Based on refined diagnostics, algorithms for personalised interventions are pursued with a documentation of the effect of both currently used and newly developed treatments.
The Institute employs health care providers from a range of different specialities, who collaborate in a multiprofessional effort to move forward knowledge and development within the field of rheumatology. The many aspects of this research are covered by the various units, lead by a group of postdocs with a common task of supervising about 10 PhD students. Also, the Parker Institute wellcomes many younger researchers, who are attached to the Institute during shorter or longer periods to earn their bachelor or candidate degrees.

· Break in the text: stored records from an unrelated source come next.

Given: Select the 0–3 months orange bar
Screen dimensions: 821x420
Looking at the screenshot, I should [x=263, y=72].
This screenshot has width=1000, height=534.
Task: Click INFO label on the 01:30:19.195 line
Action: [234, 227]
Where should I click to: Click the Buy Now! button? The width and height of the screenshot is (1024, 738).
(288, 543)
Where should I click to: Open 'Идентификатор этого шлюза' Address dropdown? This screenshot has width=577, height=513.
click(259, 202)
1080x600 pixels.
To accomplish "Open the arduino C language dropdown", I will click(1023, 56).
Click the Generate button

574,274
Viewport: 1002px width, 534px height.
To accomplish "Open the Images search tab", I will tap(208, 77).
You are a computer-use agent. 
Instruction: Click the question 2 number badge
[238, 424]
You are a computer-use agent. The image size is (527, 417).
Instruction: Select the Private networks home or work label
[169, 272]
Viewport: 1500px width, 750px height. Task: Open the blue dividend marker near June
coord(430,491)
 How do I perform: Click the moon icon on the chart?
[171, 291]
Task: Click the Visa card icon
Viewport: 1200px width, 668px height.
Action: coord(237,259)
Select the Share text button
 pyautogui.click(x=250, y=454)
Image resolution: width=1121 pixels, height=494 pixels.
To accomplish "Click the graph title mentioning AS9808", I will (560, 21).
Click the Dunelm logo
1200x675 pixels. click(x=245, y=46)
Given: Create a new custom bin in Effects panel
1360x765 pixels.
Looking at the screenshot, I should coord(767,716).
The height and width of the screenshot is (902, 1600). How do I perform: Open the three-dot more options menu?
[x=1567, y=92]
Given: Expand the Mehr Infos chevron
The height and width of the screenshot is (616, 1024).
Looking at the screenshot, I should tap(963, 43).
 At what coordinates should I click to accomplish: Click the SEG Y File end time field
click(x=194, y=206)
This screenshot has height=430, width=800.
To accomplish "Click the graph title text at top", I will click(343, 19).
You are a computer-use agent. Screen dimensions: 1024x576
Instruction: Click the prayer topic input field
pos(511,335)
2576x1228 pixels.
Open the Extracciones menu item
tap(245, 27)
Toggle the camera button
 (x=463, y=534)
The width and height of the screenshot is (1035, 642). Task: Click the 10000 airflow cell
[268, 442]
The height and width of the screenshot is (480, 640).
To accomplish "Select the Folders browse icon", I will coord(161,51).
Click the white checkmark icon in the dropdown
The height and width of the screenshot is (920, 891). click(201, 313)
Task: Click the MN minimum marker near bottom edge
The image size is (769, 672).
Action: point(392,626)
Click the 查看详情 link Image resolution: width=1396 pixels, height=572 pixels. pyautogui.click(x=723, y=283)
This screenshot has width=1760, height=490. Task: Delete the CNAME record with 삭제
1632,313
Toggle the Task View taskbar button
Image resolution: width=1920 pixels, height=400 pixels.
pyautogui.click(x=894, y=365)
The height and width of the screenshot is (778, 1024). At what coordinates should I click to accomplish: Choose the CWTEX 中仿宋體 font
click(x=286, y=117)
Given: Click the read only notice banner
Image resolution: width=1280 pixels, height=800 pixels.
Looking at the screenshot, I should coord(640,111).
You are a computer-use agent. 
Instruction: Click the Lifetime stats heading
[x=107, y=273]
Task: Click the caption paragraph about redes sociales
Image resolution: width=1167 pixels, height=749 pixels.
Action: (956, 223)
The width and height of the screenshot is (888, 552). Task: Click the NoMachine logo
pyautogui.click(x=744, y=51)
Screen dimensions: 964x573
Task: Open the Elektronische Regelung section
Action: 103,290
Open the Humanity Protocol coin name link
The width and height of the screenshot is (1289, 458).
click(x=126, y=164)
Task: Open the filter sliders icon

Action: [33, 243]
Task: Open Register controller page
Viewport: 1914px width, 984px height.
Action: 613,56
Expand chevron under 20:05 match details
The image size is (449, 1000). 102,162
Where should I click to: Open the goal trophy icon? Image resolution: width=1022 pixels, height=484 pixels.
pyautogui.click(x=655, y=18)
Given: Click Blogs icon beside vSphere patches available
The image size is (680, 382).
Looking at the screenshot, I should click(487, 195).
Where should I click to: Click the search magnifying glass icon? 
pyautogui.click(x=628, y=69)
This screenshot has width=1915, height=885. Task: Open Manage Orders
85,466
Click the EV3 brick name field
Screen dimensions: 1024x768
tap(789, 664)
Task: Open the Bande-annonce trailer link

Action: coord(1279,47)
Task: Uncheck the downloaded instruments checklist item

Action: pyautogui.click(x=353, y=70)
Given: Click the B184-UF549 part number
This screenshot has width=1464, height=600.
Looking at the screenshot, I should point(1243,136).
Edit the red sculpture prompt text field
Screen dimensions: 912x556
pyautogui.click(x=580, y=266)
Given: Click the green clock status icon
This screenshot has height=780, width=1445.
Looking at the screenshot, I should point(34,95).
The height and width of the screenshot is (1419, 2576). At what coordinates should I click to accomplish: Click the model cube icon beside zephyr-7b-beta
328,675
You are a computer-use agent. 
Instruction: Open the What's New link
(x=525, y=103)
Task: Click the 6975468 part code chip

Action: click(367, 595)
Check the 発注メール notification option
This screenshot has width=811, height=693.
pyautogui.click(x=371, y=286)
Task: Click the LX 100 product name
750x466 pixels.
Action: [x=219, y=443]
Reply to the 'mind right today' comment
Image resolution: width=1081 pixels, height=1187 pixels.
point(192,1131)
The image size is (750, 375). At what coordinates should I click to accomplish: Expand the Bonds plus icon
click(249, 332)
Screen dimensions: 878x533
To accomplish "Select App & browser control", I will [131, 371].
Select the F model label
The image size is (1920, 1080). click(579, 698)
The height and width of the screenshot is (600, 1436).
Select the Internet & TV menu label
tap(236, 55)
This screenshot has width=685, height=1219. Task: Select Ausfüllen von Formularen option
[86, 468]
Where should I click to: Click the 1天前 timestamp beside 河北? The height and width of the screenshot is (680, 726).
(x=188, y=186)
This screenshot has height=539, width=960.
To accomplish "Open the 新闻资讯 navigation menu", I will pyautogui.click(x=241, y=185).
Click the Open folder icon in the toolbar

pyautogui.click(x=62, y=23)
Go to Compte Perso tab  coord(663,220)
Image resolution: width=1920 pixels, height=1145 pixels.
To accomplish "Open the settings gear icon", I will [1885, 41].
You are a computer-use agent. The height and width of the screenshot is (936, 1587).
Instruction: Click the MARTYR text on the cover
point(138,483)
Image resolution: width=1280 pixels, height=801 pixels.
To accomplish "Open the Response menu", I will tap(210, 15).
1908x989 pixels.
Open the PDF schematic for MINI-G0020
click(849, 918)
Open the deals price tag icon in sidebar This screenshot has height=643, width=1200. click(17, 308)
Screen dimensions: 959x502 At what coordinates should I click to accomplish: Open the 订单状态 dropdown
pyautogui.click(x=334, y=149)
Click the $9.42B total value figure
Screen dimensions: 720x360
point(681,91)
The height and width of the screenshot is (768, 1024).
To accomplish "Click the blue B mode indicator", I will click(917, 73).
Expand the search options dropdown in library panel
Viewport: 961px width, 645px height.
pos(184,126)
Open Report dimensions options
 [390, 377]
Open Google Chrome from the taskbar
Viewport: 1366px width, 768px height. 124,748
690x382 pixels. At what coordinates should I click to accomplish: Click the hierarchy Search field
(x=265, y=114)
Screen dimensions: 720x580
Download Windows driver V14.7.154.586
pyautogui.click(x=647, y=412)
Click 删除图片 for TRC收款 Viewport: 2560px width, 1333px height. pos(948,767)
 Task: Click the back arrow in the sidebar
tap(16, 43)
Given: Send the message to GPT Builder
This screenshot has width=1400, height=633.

In total, the staff counts some 40 dedicated researchers and technicians with backgrounds varying from MDs, PTs, OTs, nurses, and a strong biostatistical unit.
The Parker Institute has its own biomechanical laboratory and a test unit for function of patients within activities of daily living. Also, some biochemical analyses are performed at the Institute. The imaging diagnostics comprise ultrasound examinations, which are carried out by the staff in the rheumatological setting, and MRI scans, which are performed in collaboration with the Department of Radiology, who has obtained several scanners form the sponsors of the Parker Institute. Thus, the Institute has time slots in the MRI units dedicated to its patients, and the Bispebjerg & Frederiksberg Hospital sponsors musculoskeletal imaging research in particular.
Apart from conducting their own research at the Parker Institute, members of the staff participate in working groups of the Danish National Board of Health with the aim of transgression into the daily clinic the evidence and advances created by their research.
Apart from the director of the Institute, who is employed by the Capital Region H of Denmark, all staff is employed on the basis of grants from public and private foundations. Over the years, funding has been obtained from many different sources, including a generous, basic grant from the Oak Foundation. While the Parker Institute mostly engages in investigator initiated research, members of the staff participate in a number of international, industry sponsored projects. Much of the clinical research is carried out in collaboration with the out patients clinic of the Department of Rheumatology at the Bispebjerg & Frederiksberg Hospital, while some experimental studies take place at the Institute proper.
The research of The Parker Institute is subjected to a yearly evaluation by an international scientific advisory board established by The Oak Foundation.